Submissions are emailed to submissions@terms-bench.org. For the API key we recommend a one-time secret link (paste it in the notes field) so the key never sits in your sent-mail archive. We use the key only for the eval run, never log it, and recommend you create a dedicated, scope-limited key with a hard spend cap.

How submission works

1. Pick a provider

Any OpenAI-compatible chat-completions endpoint works: OpenAI, Anthropic (via the dedicated route), OpenRouter, Together, Fireworks, Groq, or your own self-hosted vLLM / SGLang server with the OpenAI-compatible adapter.
2. Mint a dedicated API key

We recommend creating a fresh key with a hard spend cap (typically $50-$200 covers the full paper suite, depending on model). The key is transported over TLS, used by our eval runner only, and never persisted to disk on our side.
3. Fill in the form and send the email

Fill in model identifier (e.g. openai/gpt-5, anthropic/claude-opus-4-7, meta-llama/llama-4-70b-instruct), provider, your contact info, and any sampling notes. Hitting submit composes an email to submissions@terms-bench.org with everything pre-filled - review and send from your mail client. For the API key, paste a one-time secret link in the notes field (recommended) or include it directly if you accept the risk.
4. We run the eval, you get the report

We run the full paper suite (single replicate, paper-aligned cell sizes). Within 3-5 business days, you receive a private report with all metrics, traces of representative episodes, and the leaderboard PR for your sign-off before publishing.

Submission

Your name*

Contact email*

Affiliation

Model display name* Shown on the leaderboard exactly as written.
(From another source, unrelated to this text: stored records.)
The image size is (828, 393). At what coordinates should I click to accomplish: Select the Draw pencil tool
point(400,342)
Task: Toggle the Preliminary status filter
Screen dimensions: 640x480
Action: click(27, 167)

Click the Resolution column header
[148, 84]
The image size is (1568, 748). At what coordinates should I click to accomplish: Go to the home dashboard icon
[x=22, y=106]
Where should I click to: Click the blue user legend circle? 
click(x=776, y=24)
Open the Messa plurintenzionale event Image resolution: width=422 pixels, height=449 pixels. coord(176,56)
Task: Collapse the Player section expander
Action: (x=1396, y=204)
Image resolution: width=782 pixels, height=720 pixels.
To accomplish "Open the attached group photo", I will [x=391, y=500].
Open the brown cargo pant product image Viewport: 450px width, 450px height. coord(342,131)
Model identifier* The exact string passed to the provider's API.

Provider*

API base URL Required only for custom / self-hosted endpoints.

Notes — API key delivery, sampling, reasoning * We default to temperature=0.0 and the model's standard reasoning mode unless you say otherwise. Recommended API-key delivery: paste a one-time secret URL here (e.g. from onetimesecret.com) so the raw key never lives in your sent-mail archive.

Prefer your own email client? Just email submissions@terms-bench.org with the model identifier, provider, your contact, and a one-time secret link for the API key.

Supported providers

Any of these work out of the box. custom covers anything OpenAI-compatible (vLLM, SGLang, Ollama with the OpenAI adapter, self-hosted endpoints).

OpenAI

https://api.openai.com/v1 Header: Authorization: Bearer sk-...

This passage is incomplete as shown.